Ultrafast electronic linewidth broadening in the C 1s core level of graphene

Abstract

Core level binding energies and absorption edges are at the heart of many experimental techniques concerned with element-specific structure, electronic structure, chemical reactivity, elementary excitations and magnetism. X-ray photoemission spectroscopy (XPS) in particular, can provide information about the electronic and vibrational many-body interactions in a solid as these are reflected in the detailed energy distribution of the photoelectrons. Ultrafast pump-probe techniques add a new dimension to such studies, introducing the ability to probe a transient state of the many-body system. Here we use a free electron laser to investigate the effect of a transiently excited electron gas on the core level spectrum of graphene, showing that it leads to a large broadening of the C 1s peak.
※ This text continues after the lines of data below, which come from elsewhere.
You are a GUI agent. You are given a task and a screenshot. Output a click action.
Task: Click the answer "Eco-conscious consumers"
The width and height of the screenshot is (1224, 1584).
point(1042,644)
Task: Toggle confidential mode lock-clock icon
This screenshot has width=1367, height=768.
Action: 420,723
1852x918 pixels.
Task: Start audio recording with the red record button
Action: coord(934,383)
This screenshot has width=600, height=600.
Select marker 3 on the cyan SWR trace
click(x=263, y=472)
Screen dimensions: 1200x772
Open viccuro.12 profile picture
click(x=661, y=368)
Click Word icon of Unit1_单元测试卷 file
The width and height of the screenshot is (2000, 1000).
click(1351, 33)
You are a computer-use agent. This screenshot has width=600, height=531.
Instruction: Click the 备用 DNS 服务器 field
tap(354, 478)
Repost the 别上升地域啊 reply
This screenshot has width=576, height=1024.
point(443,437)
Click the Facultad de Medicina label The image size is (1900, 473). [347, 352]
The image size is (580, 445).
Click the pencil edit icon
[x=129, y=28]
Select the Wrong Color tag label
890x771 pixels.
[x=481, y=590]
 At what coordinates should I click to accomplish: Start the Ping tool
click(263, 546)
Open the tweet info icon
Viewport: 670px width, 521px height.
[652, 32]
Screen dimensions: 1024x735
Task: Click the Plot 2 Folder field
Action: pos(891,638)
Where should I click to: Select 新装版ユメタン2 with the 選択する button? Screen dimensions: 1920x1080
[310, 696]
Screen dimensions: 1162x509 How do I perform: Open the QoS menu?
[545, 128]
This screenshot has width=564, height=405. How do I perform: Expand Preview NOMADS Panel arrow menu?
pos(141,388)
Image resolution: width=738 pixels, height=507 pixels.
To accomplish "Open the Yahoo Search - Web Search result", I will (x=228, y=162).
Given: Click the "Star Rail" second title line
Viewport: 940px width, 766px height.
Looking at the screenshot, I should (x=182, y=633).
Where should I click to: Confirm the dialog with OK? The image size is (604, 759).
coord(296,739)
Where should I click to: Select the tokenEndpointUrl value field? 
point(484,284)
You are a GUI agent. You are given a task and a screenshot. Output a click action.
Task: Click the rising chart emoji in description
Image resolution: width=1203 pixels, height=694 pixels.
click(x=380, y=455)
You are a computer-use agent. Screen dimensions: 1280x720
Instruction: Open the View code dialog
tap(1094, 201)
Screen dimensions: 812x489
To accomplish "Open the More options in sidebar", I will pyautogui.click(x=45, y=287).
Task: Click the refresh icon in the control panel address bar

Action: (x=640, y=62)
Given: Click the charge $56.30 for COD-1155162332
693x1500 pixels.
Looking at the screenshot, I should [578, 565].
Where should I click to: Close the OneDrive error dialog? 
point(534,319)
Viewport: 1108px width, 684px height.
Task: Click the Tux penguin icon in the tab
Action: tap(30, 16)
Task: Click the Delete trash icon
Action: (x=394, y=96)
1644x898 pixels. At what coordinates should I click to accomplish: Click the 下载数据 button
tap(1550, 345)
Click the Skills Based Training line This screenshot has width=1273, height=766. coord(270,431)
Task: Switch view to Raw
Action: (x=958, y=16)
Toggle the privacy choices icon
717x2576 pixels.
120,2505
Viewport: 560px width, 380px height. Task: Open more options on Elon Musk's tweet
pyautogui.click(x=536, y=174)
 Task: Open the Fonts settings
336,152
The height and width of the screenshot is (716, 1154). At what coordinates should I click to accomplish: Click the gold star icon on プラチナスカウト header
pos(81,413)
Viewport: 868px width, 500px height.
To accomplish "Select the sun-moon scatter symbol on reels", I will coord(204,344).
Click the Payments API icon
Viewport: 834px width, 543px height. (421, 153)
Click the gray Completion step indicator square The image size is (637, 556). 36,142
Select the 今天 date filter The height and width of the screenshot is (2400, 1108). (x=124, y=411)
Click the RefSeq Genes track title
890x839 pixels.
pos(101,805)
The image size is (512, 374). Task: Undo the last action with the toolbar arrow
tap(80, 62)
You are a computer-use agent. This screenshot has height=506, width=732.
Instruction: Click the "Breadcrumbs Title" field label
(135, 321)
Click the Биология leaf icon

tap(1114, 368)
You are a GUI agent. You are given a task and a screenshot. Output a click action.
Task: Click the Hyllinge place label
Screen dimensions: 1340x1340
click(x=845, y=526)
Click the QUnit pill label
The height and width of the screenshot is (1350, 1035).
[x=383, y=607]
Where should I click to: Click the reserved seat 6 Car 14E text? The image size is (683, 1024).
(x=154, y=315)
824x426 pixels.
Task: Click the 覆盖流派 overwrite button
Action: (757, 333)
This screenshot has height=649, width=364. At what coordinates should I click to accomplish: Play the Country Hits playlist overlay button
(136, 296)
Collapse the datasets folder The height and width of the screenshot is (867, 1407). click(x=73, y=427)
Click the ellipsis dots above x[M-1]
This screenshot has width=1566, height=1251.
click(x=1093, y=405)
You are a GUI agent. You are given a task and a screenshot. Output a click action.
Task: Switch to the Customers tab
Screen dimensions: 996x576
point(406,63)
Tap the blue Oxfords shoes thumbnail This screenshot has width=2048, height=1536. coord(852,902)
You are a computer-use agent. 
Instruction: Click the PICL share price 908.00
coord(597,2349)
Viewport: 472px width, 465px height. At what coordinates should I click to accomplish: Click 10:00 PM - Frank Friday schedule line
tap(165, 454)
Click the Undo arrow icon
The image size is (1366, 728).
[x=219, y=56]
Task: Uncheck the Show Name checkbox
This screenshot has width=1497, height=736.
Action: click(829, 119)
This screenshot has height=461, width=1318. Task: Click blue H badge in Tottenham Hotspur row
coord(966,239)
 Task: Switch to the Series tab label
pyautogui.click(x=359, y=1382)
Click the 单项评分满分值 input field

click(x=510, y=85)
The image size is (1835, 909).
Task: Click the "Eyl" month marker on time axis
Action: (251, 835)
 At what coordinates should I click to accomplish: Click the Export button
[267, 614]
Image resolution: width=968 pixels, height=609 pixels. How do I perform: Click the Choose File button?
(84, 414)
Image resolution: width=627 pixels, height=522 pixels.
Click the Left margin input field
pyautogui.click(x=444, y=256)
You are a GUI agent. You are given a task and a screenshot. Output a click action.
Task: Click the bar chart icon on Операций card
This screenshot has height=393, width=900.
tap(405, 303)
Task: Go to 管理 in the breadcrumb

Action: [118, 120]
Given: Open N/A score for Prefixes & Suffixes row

Confirming a decade-old prediction, the broadening is found to be caused by an exchange of energy and momentum between the photoemitted core electron and the hot electron system, rather than by vibrational excitations. This interpretation is supported by a line shape analysis that accounts for the presence of the excited electrons. Fitting the spectra to this model directly yields the electronic temperature of the system, in agreement with electronic temperature values obtained from valence band data. Furthermore, making use of time- and momentum-resolved C 1s spectra, we illustrate how the momentum change of the outgoing core electrons leads to a small but detectable change in the time-resolved photoelectron diffraction pattern and to a nearly complete elimination of the core level binding energy variation associated with the narrow $\sigma$-band in the C 1s state. The results demonstrate that the XPS line shape can be used as an element-specific and local probe of the excited electron system and that X-ray photoelectron diffraction investigations remain feasible at very high electronic temperatures.